For this https://www.metaculus.com/questions/5446/total-market-cap-of-cryptocurrencies-2025/ Data from https://www.kaggle.com/sviatm/coinmarket-cap-and-volume-20130428-20200521 (they are out of date, use API to get newer data)
options(
digits = 2
)
library(pacman)
p_load(
kirkegaard,
rms,
lubridate
)
theme_set(theme_bw())
#read the daily data
tmc = read_csv("data/coinmarket-cap-and-volume-2013-04-28-2020-05-21.csv") %>%
mutate(
# date = as.Date(datetime),
market_cap_B = market_cap/1e9,
market_cap_B_log10 = market_cap_B %>% log10(),
)
##
## ── Column specification ────────────────────────────────────────────────────────
## cols(
## datetime = col_datetime(format = ""),
## market_cap = col_double(),
## market_volume = col_double()
## )
#fill in more dates
tmc = bind_rows(
tmc,
tibble(
datetime = seq(from = (tmc$datetime %>% last()) + days(1),
to = (tmc$datetime %>% last()) + years(10),
by = "day")
)
)
#ylabel
x_lab = "Year"
y_lab = "Total crypto market cap in billions of USD"
#linear
tmc %>%
filter(!is.na(market_cap_B)) %>%
ggplot(aes(datetime, market_cap_B)) +
geom_line() +
scale_x_datetime(x_lab) +
scale_y_continuous(y_lab)
#log10
tmc %>%
filter(!is.na(market_cap_B)) %>%
ggplot(aes(datetime, market_cap_B_log10)) +
geom_line() +
scale_x_datetime(x_lab) +
scale_y_continuous(y_lab)
#log-linear
loglin = ols(market_cap_B_log10 ~ as.numeric(datetime), data = tmc)
loglin
## Frequencies of Missing Values Due to Each Variable
## market_cap_B_log10 datetime
## 3652 0
##
## Linear Regression Model
##
## ols(formula = market_cap_B_log10 ~ as.numeric(datetime), data = tmc)
##
##
## Model Likelihood Discrimination
## Ratio Test Indexes
## Obs 2581 LR chi2 4422.90 R2 0.820
## sigma0.3427 d.f. 1 R2 adj 0.820
## d.f. 2579 Pr(> chi2) 0.0000 g 0.844
##
## Residuals
##
## Min 1Q Median 3Q Max
## -0.5123 -0.2935 -0.1159 0.2658 1.0374
##
##
## Coef S.E. t Pr(>|t|)
## Intercept -15.3220 0.1551 -98.80 <0.0001
## datetime 0.0000 0.0000 108.32 <0.0001
##
#add fitted and predicted values
tmc$market_cap_B_log10_pred_loglin = predict(loglin, newdata = tmc)

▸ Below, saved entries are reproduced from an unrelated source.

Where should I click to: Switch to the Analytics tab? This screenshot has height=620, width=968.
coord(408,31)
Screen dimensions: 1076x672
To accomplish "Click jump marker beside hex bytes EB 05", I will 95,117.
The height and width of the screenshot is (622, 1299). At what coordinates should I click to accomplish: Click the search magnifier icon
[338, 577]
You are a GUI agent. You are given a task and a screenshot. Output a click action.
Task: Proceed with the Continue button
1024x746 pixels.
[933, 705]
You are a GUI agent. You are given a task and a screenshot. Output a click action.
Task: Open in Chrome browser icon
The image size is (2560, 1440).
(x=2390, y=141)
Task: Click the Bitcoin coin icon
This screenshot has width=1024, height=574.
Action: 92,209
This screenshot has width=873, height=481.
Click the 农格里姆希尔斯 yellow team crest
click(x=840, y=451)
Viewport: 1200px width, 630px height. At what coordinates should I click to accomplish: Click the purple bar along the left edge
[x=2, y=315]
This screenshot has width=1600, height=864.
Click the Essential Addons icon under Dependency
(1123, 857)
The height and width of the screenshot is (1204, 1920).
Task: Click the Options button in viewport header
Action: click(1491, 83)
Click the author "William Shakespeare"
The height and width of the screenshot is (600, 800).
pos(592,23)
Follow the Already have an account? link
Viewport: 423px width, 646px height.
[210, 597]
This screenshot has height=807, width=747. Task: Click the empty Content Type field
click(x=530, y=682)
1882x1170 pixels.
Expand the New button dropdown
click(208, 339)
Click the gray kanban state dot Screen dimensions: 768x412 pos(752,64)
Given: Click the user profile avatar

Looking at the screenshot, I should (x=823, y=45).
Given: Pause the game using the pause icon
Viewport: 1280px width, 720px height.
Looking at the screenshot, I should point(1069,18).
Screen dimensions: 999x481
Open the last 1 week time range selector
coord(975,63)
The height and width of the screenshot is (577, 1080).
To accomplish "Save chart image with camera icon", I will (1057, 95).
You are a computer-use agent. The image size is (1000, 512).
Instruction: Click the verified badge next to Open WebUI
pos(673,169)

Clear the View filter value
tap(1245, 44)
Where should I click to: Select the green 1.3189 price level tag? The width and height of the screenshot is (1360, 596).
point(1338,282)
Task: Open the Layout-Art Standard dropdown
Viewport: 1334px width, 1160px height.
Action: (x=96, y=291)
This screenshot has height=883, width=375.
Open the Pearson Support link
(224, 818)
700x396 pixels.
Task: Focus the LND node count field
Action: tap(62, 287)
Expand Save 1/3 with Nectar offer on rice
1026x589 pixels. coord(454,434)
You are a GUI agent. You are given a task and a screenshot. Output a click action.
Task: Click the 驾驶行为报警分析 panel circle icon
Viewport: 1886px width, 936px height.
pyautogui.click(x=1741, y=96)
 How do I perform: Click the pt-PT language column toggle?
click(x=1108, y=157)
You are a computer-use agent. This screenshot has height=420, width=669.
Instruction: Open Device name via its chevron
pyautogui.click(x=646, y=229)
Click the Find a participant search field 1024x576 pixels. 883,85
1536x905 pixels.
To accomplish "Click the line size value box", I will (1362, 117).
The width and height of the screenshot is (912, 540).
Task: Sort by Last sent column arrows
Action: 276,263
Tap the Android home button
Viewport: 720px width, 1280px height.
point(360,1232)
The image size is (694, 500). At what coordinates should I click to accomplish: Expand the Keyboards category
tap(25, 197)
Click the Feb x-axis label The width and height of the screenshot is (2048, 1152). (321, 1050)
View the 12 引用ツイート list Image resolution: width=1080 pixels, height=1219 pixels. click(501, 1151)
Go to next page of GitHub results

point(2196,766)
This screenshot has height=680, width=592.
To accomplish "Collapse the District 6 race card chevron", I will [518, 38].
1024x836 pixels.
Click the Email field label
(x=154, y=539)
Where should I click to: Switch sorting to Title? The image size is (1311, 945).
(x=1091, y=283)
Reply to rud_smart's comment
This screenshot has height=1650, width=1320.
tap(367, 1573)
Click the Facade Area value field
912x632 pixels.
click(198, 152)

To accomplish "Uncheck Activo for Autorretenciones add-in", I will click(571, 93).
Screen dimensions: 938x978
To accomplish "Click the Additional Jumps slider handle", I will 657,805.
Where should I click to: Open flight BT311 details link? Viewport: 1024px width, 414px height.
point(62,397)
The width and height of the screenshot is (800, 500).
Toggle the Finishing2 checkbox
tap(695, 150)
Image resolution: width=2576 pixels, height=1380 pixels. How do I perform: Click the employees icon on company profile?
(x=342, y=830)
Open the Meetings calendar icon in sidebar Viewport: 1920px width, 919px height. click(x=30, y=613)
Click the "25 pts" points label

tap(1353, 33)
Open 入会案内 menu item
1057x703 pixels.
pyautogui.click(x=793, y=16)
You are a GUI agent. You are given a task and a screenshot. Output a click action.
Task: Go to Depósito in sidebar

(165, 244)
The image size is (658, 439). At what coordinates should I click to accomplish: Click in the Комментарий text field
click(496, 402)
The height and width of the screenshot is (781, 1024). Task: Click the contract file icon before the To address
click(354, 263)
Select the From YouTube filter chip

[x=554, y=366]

tmc$market_cap_B_pred_loglin = 10^tmc$market_cap_B_log10_pred_loglin
#replot
tmc %>%
ggplot(aes(datetime)) +
geom_line(mapping = aes(y = market_cap_B_log10)) +
geom_line(mapping = aes(y = market_cap_B_log10_pred_loglin), color = "blue") +
scale_x_datetime(x_lab) +
scale_y_continuous(y_lab)
## Warning: Removed 3652 row(s) containing missing values (geom_path).
#numerical values for 2025-01-01
tmc %>% filter(year(datetime) == 2025, month(datetime) == 1, day(datetime) == 1)
#get the SE
predict(object = loglin,
newdata = tmc %>% filter(year(datetime) == 2025, month(datetime) == 1, day(datetime) == 1),
se.fit=T)
## $linear.predictors
## 1
## 4.4
##
## $se.fit
## 1
## 0.028